Questions: Critical Points, Extrema, and Saddle Points
5 questions to test your understanding
Score: 0 / 5
Question 1 Multiple Choice
For f(x, y) = x² − y², you compute ∇f(0,0) = (0, 0). What type of critical point is the origin?
AA local minimum — the function curves upward near the origin
BA local maximum — the function curves downward near the origin
CA saddle point — the function increases in some directions and decreases in others
DNot a critical point — the gradient must be nonzero to classify it
Along the x-axis (y=0), f = x² increases away from the origin — like a valley. Along the y-axis (x=0), f = −y² decreases away from the origin — like a ridge. Since f is larger than f(0,0) in some directions and smaller in others, the origin is a saddle point, not an extremum. Option D is wrong: ∇f = 0 is exactly the condition defining a critical point. The origin is a critical point; the issue is that ∇f = 0 alone doesn't tell you what kind.

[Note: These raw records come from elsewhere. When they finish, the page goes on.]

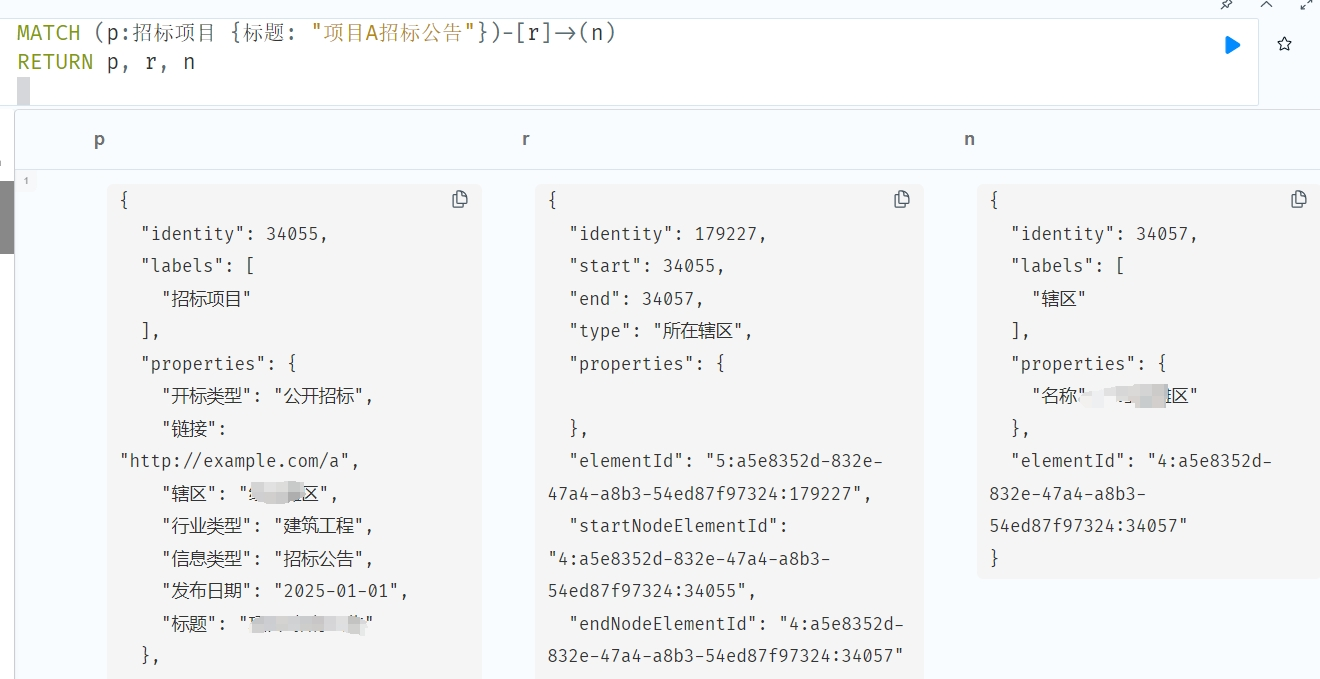Screen dimensions: 1320x679
Task: Click the p column header
Action: click(x=99, y=140)
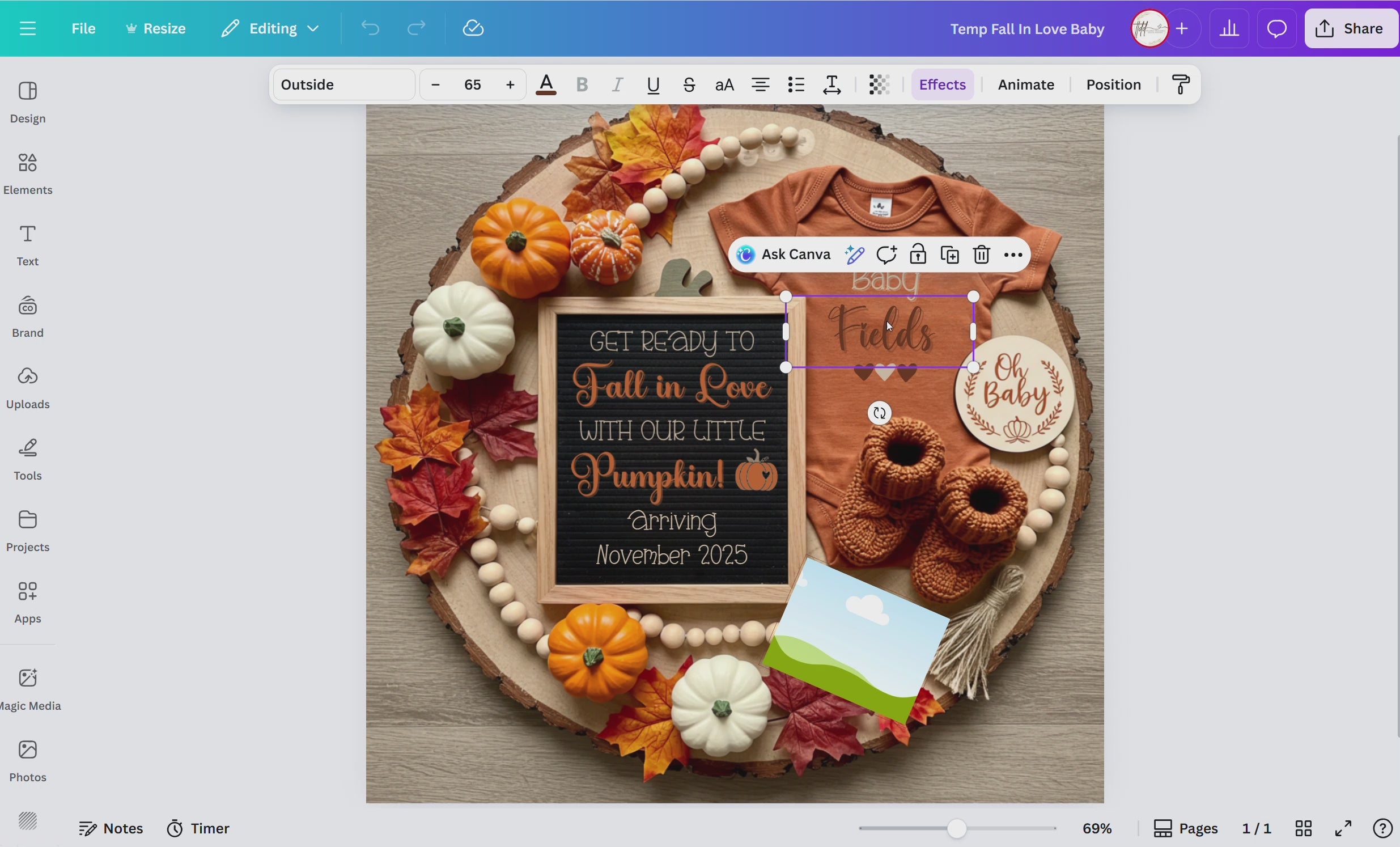Open the Elements panel
Viewport: 1400px width, 847px height.
click(28, 173)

Question 2 Multiple Choice
Why does the saddle point phenomenon have no analogue in single-variable calculus?
ASingle-variable functions can have saddle points, but they are called inflection points instead
BIn one dimension, there is only one direction to move from a critical point, so the function either increases or decreases — there are no competing directions for a saddle to exist
CSingle-variable calculus uses a different definition of critical point that excludes saddles
DSaddle points only occur when the Hessian has negative eigenvalues, which is impossible in 1D
A saddle point requires the function to increase in some directions and decrease in others. In one dimension, 'direction' means only left or right. If f'(c) = 0 at a critical point, the second derivative test tells you whether the function curves up (minimum), curves down (maximum), or has a degenerate case (inflection point at a horizontal tangent). But there are no competing spatial directions — the 'saddle' structure requires at least two independent directions. Option A conflates inflection points (where curvature changes sign in 1D) with saddle points (a multidimensional phenomenon).
Question 3 True / False
If ∇f(p) = 0 at a point p, then p is expected to be either a local maximum or a local minimum.
TTrue
FFalse
Answer: False
∇f = 0 is a necessary condition for a local extremum but not a sufficient one. Saddle points also satisfy ∇f = 0 yet are neither maxima nor minima. The canonical example is f(x,y) = x² − y² at the origin: the gradient vanishes, but the function increases along the x-axis and decreases along the y-axis. To determine which case applies, you need additional information about the curvature — provided by the Hessian matrix and the second-derivative test.
Question 4 True / False
Every local minimum of a differentiable function f: ℝ² → ℝ is a critical point.
TTrue
FFalse
Answer: True
This is the multivariable generalization of Fermat's theorem: if f has a local extremum at an interior point and is differentiable there, then ∇f = 0 at that point. The reasoning is that each partial derivative must be zero — if ∂f/∂x ≠ 0, then moving in the x-direction from the point would increase or decrease f, contradicting it being a local minimum. So ∇f = 0 is necessary (but not sufficient) for a local extremum.
Question 5 Short Answer
Why is finding all points where ∇f = 0 not sufficient to identify the minima of a function? What additional step is required?
Think about your answer, then reveal below.
Model answer: Solving ∇f = 0 gives a list of critical point candidates — but each candidate could be a local minimum, local maximum, or saddle point. To classify each one, you need the Hessian matrix (the matrix of second-order partial derivatives), which captures the curvature of the surface in every direction. The second-derivative test uses the Hessian's determinant and leading entry to distinguish these cases: positive definite Hessian → local minimum; negative definite → local maximum; indefinite → saddle point.
This distinction is practically crucial in optimization: an algorithm that stops at ∇f = 0 may have found a saddle rather than a minimum. In high-dimensional problems like neural network training, saddle points are extremely common and can stall gradient-based optimizers. The Hessian test is the theoretical tool; in practice, other methods (second-order optimization, checking the sign of the function change) are used to verify that a critical point is truly a minimum.